I thought I would write about the webinar to promote further conversation around the issue of client-solicitor privilege and the limits to legal rights around search and seizure at the border. My thoughts, observations and questions:
My takeaway was that the powers of both the US Customs and Border Protection and the Canada Border Services Agency to search electronic devices is wide; both agencies can move beyond a cursory search of devices on mere suspicion. Where suspicion exists, these authorities may also detain your device and download material from it, including material stored on the cloud. There have been some legal challenges to this wide authority in both Canada and the US. To date, the consensus of courts in both countries is that these searches are legally justifiable because protection of the border is fundamental.
Officers are allowed to do a cursory search. A more advanced search may be undertaken in both countries where there is reasonable suspicion of an offence or of a threat to national security. During advanced searches, your electronics may be detained and information may be downloaded from devices. To avoid offending solicitor-client privilege, solicitors must either:
Not carry devices that contain any identifying information from clients (i.e: emails, documents, text messages, phone calls, etc); or
If asked to provide your device for a search, and it does contain client information, be ready to advise that you are a solicitor (and show identification confirming same), and to state that data you have on your device is privileged.
The search then should be stopped and the matter should be referred to a “supervisor”. The deeper search may still be completed after approval though. Solicitors should inform their client of this risk that electronic devices may be searched, in order to ensure that solicitors have received true “informed consent”. Solicitors should also consider encrypting all materials held on their electronic devices.

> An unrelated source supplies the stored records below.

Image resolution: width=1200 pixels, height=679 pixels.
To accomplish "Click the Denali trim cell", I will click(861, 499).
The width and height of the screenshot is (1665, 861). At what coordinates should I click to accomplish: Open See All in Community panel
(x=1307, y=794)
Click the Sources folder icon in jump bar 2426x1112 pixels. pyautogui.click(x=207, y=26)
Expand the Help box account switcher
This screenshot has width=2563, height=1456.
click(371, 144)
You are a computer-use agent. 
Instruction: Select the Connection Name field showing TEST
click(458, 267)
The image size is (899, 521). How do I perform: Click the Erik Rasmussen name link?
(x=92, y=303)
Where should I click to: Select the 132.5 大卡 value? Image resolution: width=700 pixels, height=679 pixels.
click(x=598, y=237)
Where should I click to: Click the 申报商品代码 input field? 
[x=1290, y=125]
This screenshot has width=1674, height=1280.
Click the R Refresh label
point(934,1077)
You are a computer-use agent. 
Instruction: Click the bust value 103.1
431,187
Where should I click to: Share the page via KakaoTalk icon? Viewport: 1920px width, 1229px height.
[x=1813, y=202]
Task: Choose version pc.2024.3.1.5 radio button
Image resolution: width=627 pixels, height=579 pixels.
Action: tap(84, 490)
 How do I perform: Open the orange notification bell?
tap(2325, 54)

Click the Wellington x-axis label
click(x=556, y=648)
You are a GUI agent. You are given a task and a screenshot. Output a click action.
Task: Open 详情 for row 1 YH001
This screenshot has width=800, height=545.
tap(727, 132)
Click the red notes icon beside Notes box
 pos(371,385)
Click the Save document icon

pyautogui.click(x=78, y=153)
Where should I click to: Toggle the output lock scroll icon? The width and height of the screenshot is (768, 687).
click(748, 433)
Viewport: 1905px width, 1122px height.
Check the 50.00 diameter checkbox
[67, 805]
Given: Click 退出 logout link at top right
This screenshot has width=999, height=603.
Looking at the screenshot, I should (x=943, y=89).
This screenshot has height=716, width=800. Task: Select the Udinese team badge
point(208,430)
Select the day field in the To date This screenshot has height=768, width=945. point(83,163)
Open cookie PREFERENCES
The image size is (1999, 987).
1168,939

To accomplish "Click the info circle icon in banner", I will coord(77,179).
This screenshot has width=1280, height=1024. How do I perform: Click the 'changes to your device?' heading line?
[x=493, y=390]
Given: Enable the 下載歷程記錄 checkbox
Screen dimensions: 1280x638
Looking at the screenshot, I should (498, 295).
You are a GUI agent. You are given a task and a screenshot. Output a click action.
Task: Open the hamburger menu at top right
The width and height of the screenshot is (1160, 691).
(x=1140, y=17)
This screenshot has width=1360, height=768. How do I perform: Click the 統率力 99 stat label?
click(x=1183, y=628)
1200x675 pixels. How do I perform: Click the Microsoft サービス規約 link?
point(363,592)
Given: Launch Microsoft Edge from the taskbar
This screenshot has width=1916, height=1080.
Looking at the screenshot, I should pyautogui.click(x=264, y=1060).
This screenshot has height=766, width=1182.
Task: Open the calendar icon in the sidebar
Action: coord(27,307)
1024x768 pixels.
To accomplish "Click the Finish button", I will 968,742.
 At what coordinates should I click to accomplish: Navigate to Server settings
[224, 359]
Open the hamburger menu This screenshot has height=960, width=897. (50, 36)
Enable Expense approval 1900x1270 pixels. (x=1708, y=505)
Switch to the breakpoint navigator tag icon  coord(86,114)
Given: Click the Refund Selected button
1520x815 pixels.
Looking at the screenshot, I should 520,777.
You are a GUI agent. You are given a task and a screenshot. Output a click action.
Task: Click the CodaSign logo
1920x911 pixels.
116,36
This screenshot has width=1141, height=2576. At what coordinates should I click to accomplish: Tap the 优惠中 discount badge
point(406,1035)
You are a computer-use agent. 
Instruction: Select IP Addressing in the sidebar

Following this presentation, our office had a quick discussion on the materials, raising several questions on the extension of solicitor-client privilege. It was asked whether solicitor-client privilege may also be asserted by staff of lawyers crossing the border, who may similarly have client information on their electronic devices. The Supreme Court of Canada clarified in R v. Neil (3 SCR 631) that the duty of confidentiality extends to a firm as a whole. According to the Canadian Bar Association, this suggests that the confidentiality obligations are “imputed to other members of your firm”. While helpful, there remains the question of how this obligation may be asserted by staff at the border. Should all staff now be provided with identification of their affiliation with a firm (i.e. business cards) and instructed on how to assert confidentiality if stopped? Will this be a requirement of licensing boards, that staff be trained on these issues? If the individual is stopped, what will be the implications of the firm as a whole versus the implications where it is a solicitor being stopped?
By extension of the above, what level of privacy can clients expect when solicitors file confidential materials with the Federal Courts and a member of the Court (i.e: a judge or court staff) travels? Will solicitors be responsible for advising their clients of these potential challenges to confidentiality? Or is this the requirement of the court? And what measures of accountability are in place for clients to address where their information that is stored on the electronic devices of Court staff is accessed? Same questions could apply to the Immigration and Refugee Board, particularly the Refugee Protection Division since those hearings are in camera.
We are happy to see these conversations taking place, and excellent webinars and look forward to further engagement on the issue of privacy and searches of electronic devices.